Truly, the comeback of a 20 year old.  Wait, no...more like a 5 year old.


----------



## JOHNYORK (Feb 5, 2007)

lol naa 5 yr. olds follow 20yr olds around every post they make and complain about their grammar...


----------



## JOHNYORK (Feb 5, 2007)

on the other hand 35 yr old losers have 12,000 post in a bodybuiliding forum and cant bench press 250lbs or squat 315


----------



## DOMS (Feb 5, 2007)

Every post? I ignore you most of the time; but that post of yours was visually offensive.


----------



## DOMS (Feb 5, 2007)

JOHNYORK said:


> on the other hand 35 yr old losers have 12,000 post in a bodybuiliding forum and cant bench press 250lbs or squat 315



Oh, no, you've hurt my feeling.  Wait, no, you didn't.  In order for you to hurt my feelings, I'd have to care about your opinion.


----------



## JOHNYORK (Feb 5, 2007)

dont worry tho doms id still give my pet goldfish harry up for u


----------



## DOMS (Feb 5, 2007)

JOHNYORK said:


> dont worry tho doms id still give my pet goldfish harry up for u



Is it a regular gold fish or a Japanese Jikin gold fish?


----------



## JOHNYORK (Feb 5, 2007)

stop trolling me and i wont expose u to the truth


----------



## DOMS (Feb 5, 2007)

JOHNYORK said:


> stop trolling me and i wont expose u to the truth



What's the "truth"?


----------



## JOHNYORK (Feb 5, 2007)

aaaaaaa u fuk my bad doms. just u always postin about my grammar after the 30th time u would think i really dont give a fuk but watever my bad son... keep beboppin


----------



## DOMS (Feb 5, 2007)

JOHNYORK said:


> aaaaaaa u fuk my bad doms. just u always postin about my grammar after the 30th time u would think i really dont give a fuk but watever my bad son... keep beboppin



Okay, joking aside, why do you type like that?  I just can't understand why you'd do that.


----------



## BoneCrusher (Feb 5, 2007)

JOHNYORK what are you doin in here?  You normally post in the healthfood sections, workout and sports stuff ... not in bullshit threads like this.

You slummin?


----------



## goob (Feb 6, 2007)

JOHNYORK said:


> aaaaaaa u fuk my bad doms. just u always postin about my grammar after the 30th time u would think i really dont give a fuk but watever my bad son... keep beboppin



Kenwood????


----------



## KelJu (Feb 6, 2007)

Jodi said:


> Kelju, please don't say that.  Dero is a good guy.  He feels strongly over his point of view as do we.  He was attacked afterwards which was very uncalled for.  We each have a right to our own opinion and I don't think it was fair of that fuck nut to tell him off.  We are all grown adults.  Let's have our point of view and move on.



Ok


----------



## JOHNYORK (Feb 6, 2007)

DOMS said:


> Okay, joking aside, why do you type like that?  I just can't understand why you'd do that.

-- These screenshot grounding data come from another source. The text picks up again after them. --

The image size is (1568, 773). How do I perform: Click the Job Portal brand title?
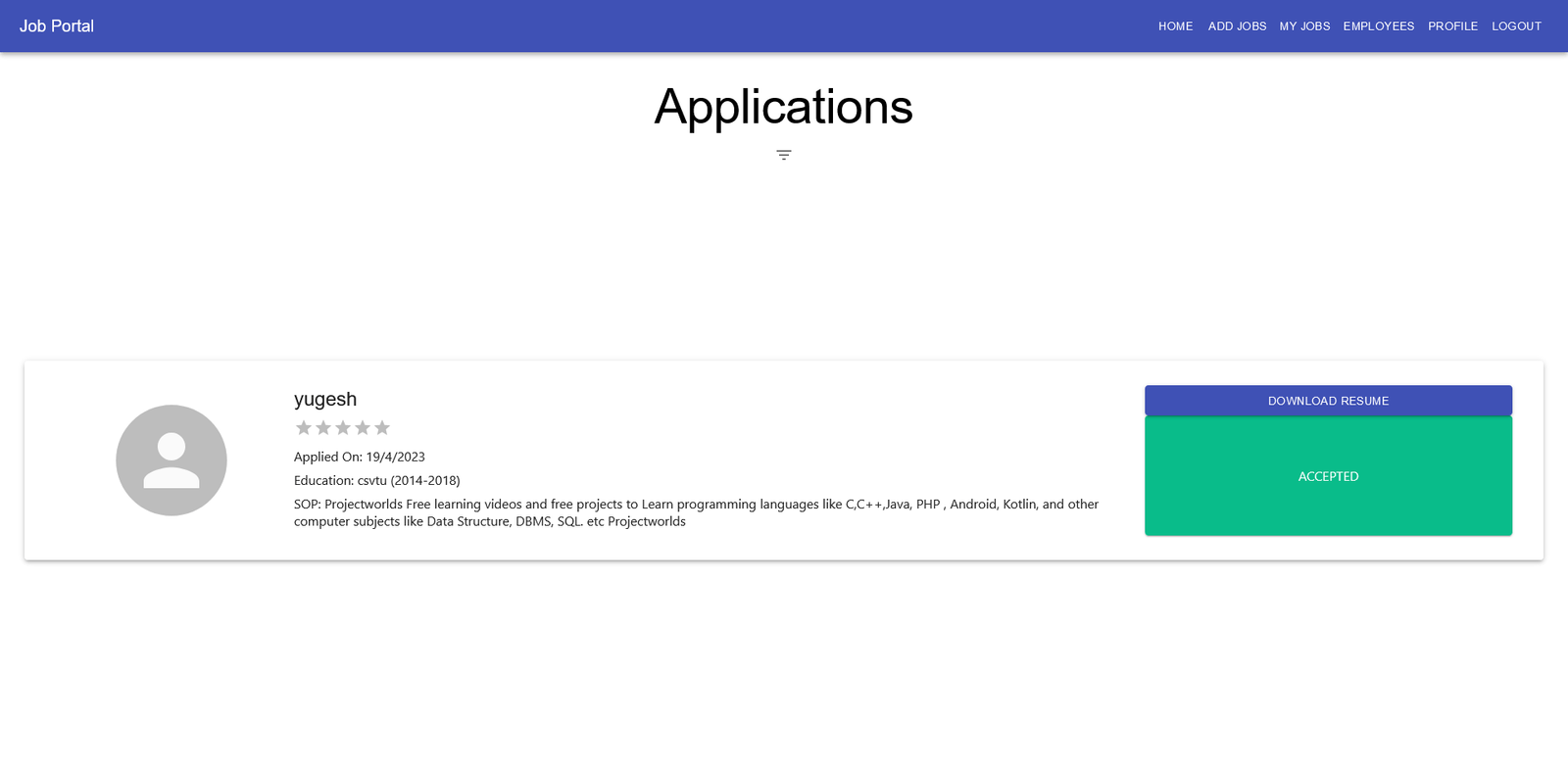click(57, 26)
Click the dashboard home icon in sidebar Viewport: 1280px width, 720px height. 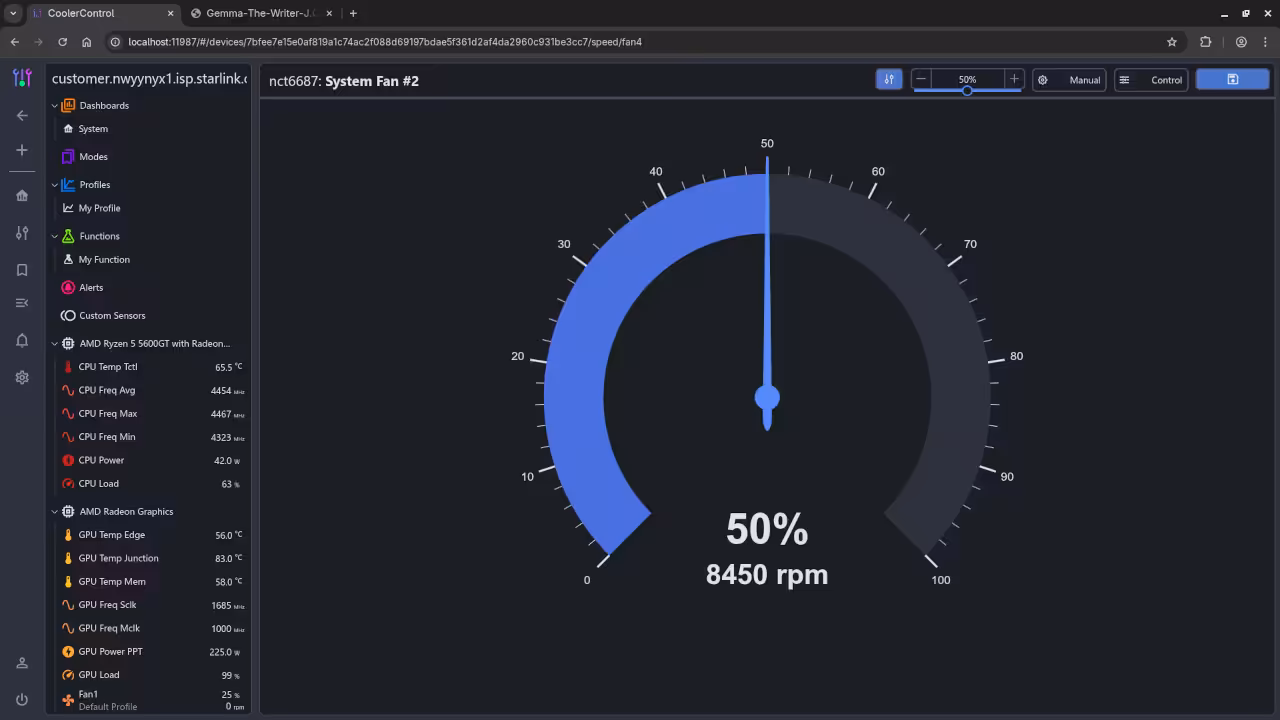tap(22, 195)
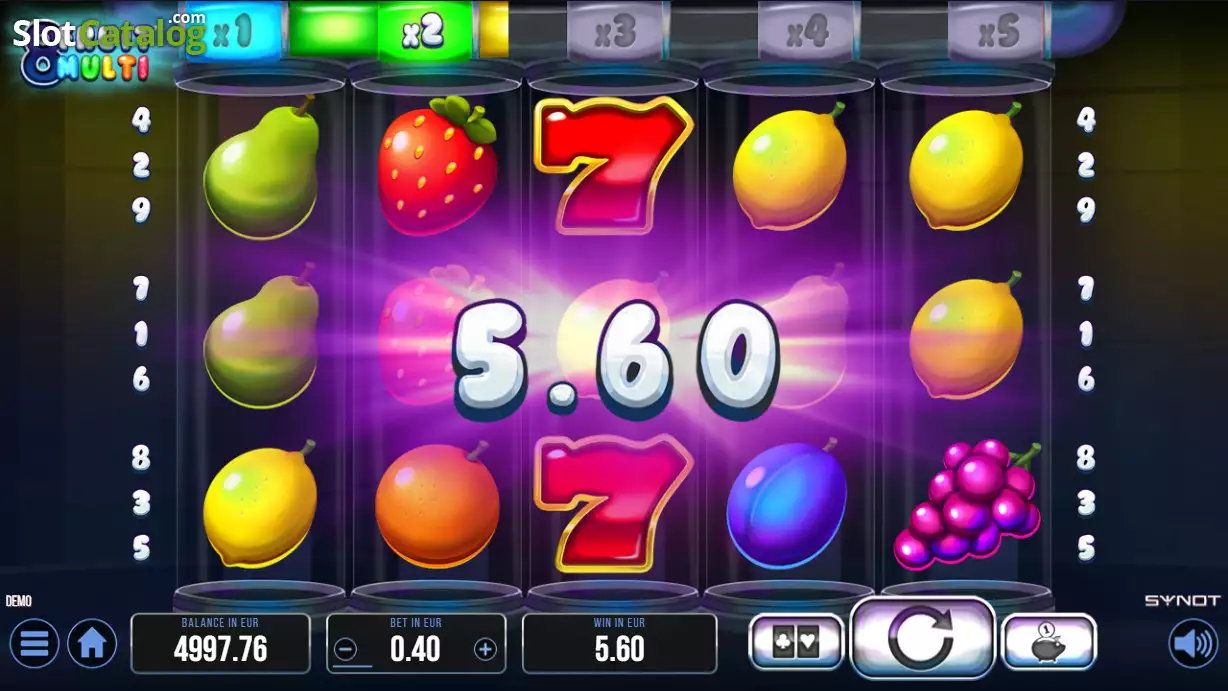
Task: Open the hamburger menu button
Action: 35,643
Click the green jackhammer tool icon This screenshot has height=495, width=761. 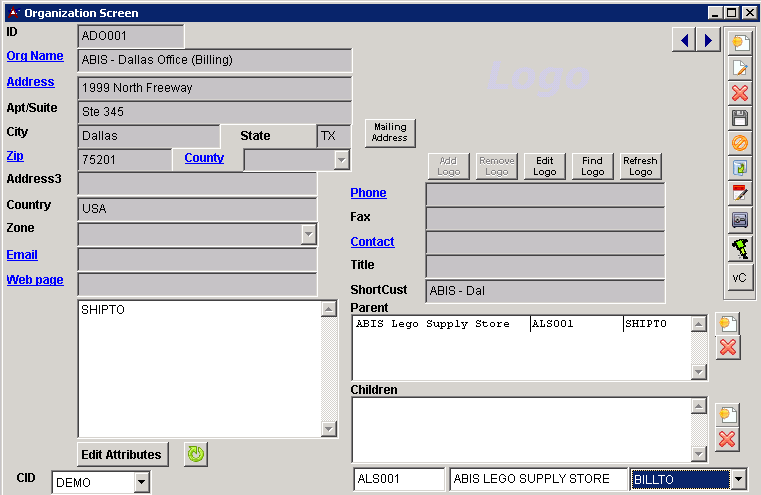coord(740,247)
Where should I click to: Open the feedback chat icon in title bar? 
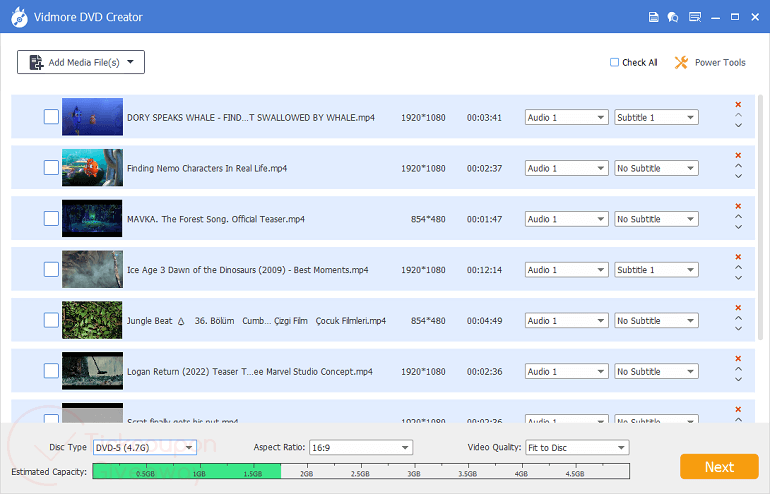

Your right DOMS I should use better grammar. Using poor grammar not only makes my points harder to understand but also is a misrepresentation of my intelligence. I take for granted other people will understand my main points in my posts. I feel most do but I should realize the importance of making my point as clear as possible to all members as this is in fact an online messaging forum where the only tool of communication we have to represent our ideas is the written word. I'll try harder but I am a lazy bum.


----------



## JOHNYORK (Feb 6, 2007)

BoneCrusher said:


> JOHNYORK what are you doin in here?  You normally post in the healthfood sections, workout and sports stuff ... not in bullshit threads like this.
> 
> You slummin?



lol, no I like open chat. Just not many topics in here usually spark my interest like this one.  

-Am I slummin???


----------



## BigDyl (Feb 6, 2007)

JOHNYORK said:


> Your right DOMS I should use better grammar. Using poor grammar not only makes my points harder to understand but also is a misrepresentation of my intelligence. I take for granted other people will understand my main points in my posts. I feel most do but I should realize the importance of making my point as clear as possible to all members as this is in fact an online messaging forum where the only tool of communication we have to represent our ideas is the written word. I'll try harder but I am a lazy bum.



ROFL!!!!!!!

My brain just exploded!!!


----------



## BigDyl (Feb 6, 2007)

JohnYork sounds like Dave Chappelle when he plays a white character on his comedy show....


RROTFALMFAFJIfh8923r32yr8


----------



## BigDyl (Feb 6, 2007)

JOHNYORK said:


> lol, no I like open chat. Just not many topics in here usually spark my interest like this one.
> 
> -Am I slummin???



You crazy son, and I thought you was bebopin' but your just a sellout.


----------



## vinnie799 (Feb 6, 2007)

the pet definitely.  he wags his tale when i come home after work. 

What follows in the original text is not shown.